Top of Source data
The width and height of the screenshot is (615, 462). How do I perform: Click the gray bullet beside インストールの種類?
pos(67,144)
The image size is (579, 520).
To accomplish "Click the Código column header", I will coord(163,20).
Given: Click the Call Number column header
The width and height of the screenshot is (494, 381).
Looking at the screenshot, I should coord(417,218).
Bottom of Source data
Required work: Copy all the records above precisely.

Finished task:
The width and height of the screenshot is (615, 462). How do I perform: Click the gray bullet beside インストールの種類?
pos(67,144)
The image size is (579, 520).
To accomplish "Click the Código column header", I will coord(163,20).
Given: Click the Call Number column header
The width and height of the screenshot is (494, 381).
Looking at the screenshot, I should coord(417,218).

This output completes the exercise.